The Hairspray Technique is an awesome way to do chipping and weathering on your models. The following is a great method:

From a FineScale Modeler forum post from 2011...

I have done this technique a number of time for various things and feel like I have a good grasp on it. It's deceptively simple and takes some practice but can be mastered in no time.

Step 1: Base color, This is your basic vehicle color. You can go ahead and weather it a little (fade, pin wash, ect) This will add another layer of realism to your paint job. The type of paint you use isn't important. I tend to use Tamiya paint thinned with lacquer thinner for my base colors because of the smooth finish.

Step 2: is optional, you can add a clear coat to protect your base color and weathering but it's not absolutely needed.

Step 3: Spray a couple of light coats of hair spray over the model. Keep the coats as even and light as possible. I have experienced some issues from a to heavy application. You can spray right out of the can or decant the hairspray into your airbrush for even more control. It's up to you.

Step 4: Your top color or secondary camo color. Tamiya acrylics thinned with water preform the best. It is possible to use Life Color with success and to a lesser degree Vallejo but I would stick to Tamiya. It produces much finer chipping and flaking. For your purposes of doing a white wash you can give yourself a head start with the next step by varying the density of the white paint coat. DON'T flood the surface with wet paint or you will disrupt the Hairspray. I have had issues with it cracking on it's own because of this.
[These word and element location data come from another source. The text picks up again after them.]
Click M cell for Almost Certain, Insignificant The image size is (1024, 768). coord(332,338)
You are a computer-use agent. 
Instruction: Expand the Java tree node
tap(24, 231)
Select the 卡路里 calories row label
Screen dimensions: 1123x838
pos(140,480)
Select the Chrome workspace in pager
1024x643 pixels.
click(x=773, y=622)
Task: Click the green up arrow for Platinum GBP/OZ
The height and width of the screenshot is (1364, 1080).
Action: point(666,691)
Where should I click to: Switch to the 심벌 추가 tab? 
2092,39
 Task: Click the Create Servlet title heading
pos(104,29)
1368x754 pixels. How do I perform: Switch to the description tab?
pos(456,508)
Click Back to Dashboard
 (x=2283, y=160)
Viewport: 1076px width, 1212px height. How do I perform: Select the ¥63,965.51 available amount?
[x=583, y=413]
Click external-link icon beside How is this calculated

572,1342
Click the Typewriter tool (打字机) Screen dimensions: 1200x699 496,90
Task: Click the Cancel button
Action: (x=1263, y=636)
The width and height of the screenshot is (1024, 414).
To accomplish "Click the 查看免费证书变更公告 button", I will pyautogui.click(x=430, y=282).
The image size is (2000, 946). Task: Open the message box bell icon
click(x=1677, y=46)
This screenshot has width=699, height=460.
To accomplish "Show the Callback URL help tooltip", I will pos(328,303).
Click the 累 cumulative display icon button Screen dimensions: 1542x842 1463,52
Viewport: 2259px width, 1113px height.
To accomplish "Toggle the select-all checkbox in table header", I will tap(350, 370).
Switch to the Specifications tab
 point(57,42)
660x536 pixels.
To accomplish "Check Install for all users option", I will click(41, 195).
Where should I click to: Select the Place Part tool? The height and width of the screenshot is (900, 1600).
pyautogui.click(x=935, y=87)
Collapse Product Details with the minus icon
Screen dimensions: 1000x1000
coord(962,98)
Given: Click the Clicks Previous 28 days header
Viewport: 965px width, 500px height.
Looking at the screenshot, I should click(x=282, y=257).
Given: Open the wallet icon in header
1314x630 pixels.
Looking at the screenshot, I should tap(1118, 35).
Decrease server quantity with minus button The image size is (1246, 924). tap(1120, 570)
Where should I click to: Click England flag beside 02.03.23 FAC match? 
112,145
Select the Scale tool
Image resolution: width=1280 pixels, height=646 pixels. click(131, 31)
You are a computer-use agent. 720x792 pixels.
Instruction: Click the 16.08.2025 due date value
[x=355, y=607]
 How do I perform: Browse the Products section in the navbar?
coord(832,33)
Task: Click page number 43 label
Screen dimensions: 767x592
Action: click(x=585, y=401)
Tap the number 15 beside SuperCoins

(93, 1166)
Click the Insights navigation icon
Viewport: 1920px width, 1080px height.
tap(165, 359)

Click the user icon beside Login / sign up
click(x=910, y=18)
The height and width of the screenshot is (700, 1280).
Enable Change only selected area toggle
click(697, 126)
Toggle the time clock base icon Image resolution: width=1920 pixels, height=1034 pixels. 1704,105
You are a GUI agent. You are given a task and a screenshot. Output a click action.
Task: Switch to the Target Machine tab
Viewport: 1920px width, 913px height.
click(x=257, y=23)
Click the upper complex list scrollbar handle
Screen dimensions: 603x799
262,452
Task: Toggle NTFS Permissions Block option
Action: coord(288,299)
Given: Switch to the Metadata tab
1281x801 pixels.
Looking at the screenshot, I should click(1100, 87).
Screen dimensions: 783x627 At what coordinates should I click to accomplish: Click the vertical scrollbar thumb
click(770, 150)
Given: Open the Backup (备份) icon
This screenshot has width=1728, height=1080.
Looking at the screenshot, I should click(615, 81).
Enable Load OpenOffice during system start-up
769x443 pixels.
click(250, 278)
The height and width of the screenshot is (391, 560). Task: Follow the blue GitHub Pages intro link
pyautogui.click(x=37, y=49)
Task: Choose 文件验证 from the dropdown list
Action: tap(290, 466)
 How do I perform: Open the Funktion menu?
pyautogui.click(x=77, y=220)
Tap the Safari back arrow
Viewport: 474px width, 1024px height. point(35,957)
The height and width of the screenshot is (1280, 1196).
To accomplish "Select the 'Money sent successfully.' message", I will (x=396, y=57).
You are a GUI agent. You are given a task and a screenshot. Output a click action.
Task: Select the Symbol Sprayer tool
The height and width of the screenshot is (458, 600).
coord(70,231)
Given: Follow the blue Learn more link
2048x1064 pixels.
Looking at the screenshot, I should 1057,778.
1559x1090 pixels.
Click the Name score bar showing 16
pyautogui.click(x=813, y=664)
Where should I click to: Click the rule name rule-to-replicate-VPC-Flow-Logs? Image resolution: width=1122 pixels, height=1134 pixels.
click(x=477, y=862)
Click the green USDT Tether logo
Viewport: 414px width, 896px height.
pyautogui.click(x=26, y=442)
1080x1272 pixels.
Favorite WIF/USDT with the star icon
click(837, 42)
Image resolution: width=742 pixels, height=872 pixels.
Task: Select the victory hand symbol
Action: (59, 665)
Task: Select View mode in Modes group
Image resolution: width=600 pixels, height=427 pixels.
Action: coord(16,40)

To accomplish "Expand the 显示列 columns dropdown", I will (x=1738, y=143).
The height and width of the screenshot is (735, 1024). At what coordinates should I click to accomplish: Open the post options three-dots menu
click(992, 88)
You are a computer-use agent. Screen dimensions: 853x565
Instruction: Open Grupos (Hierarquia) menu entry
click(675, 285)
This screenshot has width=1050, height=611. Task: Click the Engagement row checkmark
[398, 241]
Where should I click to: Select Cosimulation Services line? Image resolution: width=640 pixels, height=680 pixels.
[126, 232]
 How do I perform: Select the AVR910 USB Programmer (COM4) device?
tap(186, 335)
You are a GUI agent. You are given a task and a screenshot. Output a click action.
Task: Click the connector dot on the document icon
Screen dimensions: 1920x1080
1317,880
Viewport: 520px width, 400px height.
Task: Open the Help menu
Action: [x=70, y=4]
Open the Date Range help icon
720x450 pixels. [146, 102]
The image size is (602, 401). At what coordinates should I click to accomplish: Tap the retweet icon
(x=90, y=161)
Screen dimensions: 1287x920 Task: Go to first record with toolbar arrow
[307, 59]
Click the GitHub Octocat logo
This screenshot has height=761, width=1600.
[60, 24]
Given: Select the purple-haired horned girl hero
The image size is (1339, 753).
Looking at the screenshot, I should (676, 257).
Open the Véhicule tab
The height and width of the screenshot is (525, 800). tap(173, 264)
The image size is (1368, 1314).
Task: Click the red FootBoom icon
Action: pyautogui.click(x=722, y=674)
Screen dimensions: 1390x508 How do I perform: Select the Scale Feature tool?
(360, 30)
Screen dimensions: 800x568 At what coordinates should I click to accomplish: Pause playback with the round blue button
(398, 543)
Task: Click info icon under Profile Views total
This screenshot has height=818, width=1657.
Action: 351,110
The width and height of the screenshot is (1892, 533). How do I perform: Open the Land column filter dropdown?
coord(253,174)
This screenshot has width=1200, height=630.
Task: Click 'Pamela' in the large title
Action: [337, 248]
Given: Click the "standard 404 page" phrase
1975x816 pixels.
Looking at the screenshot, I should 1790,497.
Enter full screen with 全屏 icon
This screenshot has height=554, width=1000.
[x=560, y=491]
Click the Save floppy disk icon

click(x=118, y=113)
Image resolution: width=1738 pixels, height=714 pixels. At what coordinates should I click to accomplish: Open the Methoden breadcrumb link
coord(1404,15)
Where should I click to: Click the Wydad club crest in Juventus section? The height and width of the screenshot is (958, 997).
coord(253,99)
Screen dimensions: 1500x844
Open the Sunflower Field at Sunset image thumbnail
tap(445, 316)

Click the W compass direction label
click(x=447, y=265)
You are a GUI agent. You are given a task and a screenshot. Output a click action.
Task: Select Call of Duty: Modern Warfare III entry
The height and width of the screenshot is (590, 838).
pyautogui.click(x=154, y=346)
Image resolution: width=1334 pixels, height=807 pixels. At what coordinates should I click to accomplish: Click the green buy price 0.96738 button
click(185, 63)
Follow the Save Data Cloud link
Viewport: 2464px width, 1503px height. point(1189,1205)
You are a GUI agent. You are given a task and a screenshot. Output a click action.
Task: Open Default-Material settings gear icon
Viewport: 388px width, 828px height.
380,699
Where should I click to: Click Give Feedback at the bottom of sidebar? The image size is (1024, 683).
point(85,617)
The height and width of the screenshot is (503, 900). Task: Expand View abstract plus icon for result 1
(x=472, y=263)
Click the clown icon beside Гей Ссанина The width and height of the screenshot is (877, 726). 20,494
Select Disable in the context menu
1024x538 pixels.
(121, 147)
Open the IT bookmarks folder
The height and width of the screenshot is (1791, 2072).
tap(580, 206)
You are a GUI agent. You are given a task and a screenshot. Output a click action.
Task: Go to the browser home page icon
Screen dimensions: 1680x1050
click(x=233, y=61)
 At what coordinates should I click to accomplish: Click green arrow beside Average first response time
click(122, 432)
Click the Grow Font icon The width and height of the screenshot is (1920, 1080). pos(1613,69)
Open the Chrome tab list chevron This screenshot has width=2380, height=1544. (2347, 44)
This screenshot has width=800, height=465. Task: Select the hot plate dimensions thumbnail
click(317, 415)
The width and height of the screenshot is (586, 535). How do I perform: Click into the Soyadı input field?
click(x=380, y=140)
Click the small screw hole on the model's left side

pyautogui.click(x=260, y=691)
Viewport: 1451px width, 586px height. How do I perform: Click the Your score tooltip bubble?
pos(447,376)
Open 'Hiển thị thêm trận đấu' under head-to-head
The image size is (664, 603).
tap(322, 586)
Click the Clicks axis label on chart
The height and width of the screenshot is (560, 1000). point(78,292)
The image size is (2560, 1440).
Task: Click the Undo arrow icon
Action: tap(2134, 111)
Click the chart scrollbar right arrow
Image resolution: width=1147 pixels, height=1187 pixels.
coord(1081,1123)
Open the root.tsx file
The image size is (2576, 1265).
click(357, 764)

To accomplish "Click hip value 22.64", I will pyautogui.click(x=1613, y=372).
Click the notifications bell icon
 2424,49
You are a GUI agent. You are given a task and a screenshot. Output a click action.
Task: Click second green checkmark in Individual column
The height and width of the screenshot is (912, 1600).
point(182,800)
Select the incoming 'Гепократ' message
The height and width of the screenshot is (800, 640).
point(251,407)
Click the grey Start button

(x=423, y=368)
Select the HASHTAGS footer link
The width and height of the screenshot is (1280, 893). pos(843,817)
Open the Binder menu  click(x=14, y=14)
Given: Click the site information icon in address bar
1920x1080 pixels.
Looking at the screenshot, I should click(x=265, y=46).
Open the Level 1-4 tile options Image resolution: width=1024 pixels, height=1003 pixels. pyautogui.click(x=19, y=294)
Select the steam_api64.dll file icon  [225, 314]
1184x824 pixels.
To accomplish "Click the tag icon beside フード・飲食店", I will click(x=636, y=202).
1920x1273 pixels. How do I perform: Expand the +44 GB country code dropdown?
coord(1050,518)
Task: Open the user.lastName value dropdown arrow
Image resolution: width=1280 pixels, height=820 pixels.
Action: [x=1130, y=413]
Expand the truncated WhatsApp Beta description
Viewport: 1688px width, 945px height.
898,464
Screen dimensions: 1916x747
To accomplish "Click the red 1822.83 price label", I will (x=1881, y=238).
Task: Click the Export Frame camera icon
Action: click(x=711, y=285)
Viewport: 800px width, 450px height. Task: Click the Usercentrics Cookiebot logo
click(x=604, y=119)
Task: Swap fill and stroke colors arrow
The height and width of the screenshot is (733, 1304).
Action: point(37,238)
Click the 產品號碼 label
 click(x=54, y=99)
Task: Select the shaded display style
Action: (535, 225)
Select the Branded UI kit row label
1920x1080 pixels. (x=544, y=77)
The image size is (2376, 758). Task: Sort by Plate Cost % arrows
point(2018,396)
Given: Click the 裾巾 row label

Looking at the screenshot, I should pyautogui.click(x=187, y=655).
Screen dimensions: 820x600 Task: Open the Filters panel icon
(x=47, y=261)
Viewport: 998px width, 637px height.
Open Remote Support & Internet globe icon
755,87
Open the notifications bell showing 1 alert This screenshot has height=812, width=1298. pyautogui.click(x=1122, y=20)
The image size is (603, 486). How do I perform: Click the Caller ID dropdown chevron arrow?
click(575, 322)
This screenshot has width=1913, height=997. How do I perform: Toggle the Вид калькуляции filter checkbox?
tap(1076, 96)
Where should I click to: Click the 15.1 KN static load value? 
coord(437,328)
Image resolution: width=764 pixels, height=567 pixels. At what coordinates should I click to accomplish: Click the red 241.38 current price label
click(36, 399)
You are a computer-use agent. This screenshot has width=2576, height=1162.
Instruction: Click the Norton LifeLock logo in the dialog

Your top color needs to be thin and dry as possible using multiple layers. As i was saying before. If you know you want a lot of the white was say worn off the glacis plate then just apply the white paint thinner there to give yourself a head start. Take a look at my Tamiya Pz II as an example.

The areas of thinner white such as the glacis and around turret numbers were intentionally painted that way. The white will flake off in finer pieces the thinner the paint is. It makes for a beautiful worn effect.

Step 5: Take various short brushes and some water and begin GENTLY wearing away the white paint. You don't need to slosh water onto it, it may take a few seconds but a damp brush will start desolving the hair spray and thus the white paint... Be specific and thoughtful about where you remove paint. You can also use instruments such as toothpicks and wire brushes for various other effects.

Step 6: If you are done with the hair spray portion of the paint job you can clear coat it to protect it but it's not strictly necessary. If you use water bases weathering agents then YES clear coat it but if you use oil paints or enamels for washes and such you don't have to. Enamel thinner will not desolve the hair spray further. If you are unsure then go ahead and clear coat it with a gentle overspray of flat or satin clear.

Step 7: Weather as usual

See finished Pz II

For more options, You can weather individual pieces with the HS technique as well. This green box was done that way by spraying a dark rusty color on first then HS and then the green. I cut it back with a damp fine brush.

I used the HS technique in MULTIPLE layers on this Croat M-47. Each camo color, chip color and degraded paint layer was done with the HS method.